→ **YOUR TASK**
The expected output is each line from the one containing "The image size is (1170, 613)." to the last line of the data below, set down exactly, minus the pictures.
*** Opening RECORD EXTRACTS ***
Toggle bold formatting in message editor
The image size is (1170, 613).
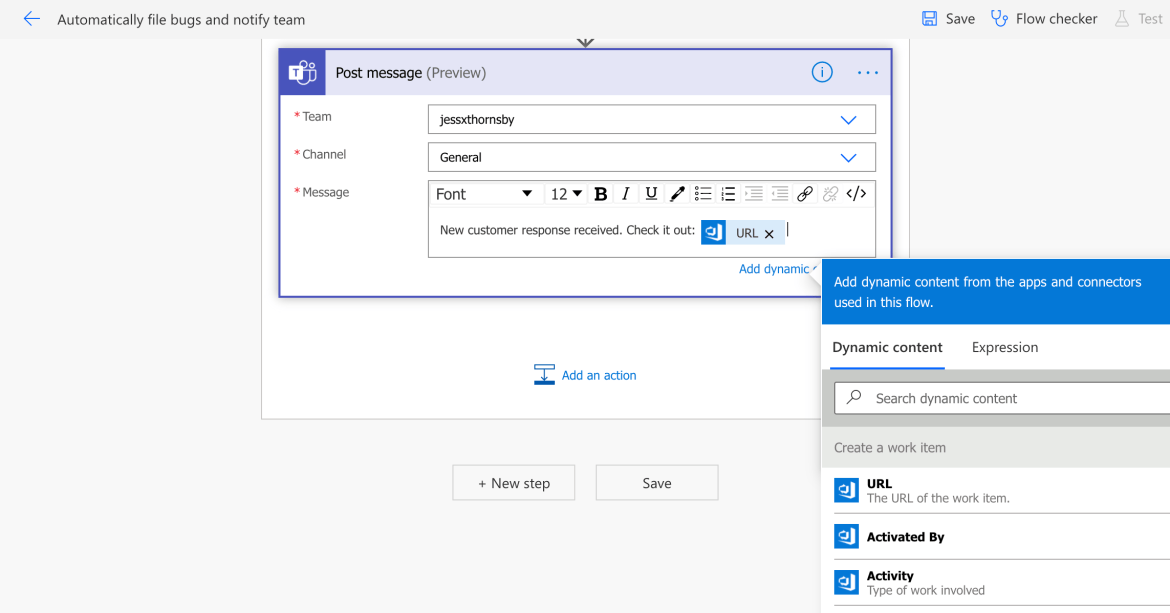(x=600, y=194)
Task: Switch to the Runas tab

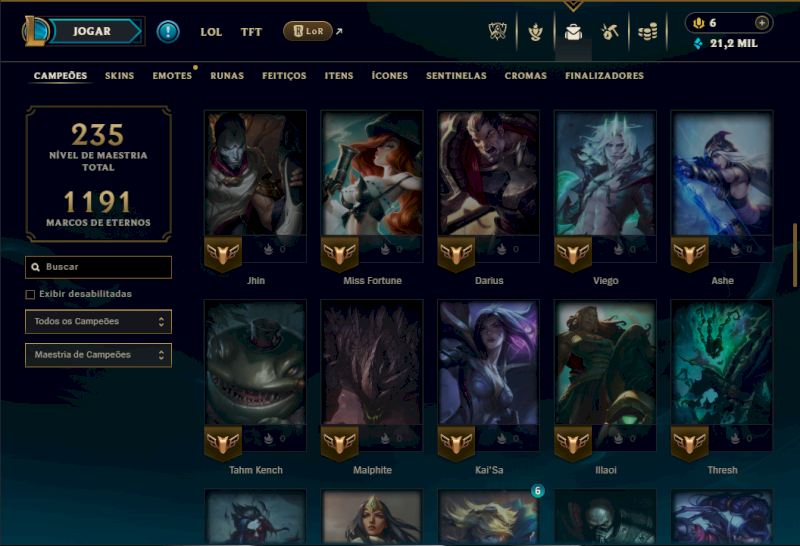Action: (227, 76)
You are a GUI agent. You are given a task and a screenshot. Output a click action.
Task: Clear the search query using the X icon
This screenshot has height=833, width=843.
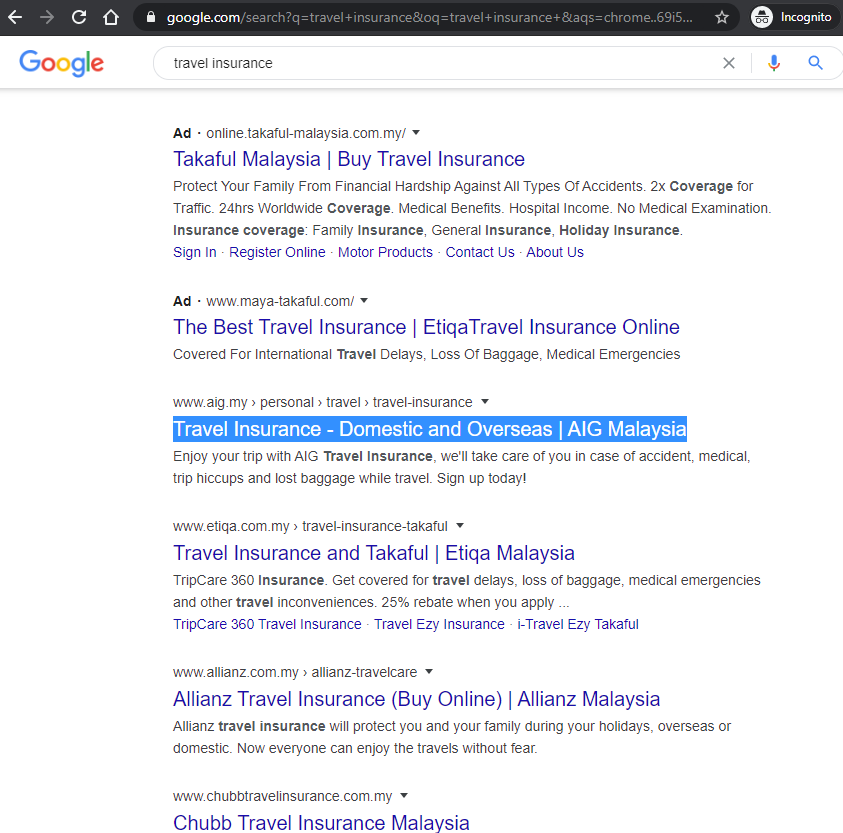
*** Closing RECORD EXTRACTS ***
→ **RESULT**
The image size is (1170, 613).
(x=600, y=194)
Task: Switch to the Runas tab

Action: (227, 76)
You are a GUI agent. You are given a task and a screenshot. Output a click action.
Task: Clear the search query using the X icon
This screenshot has height=833, width=843.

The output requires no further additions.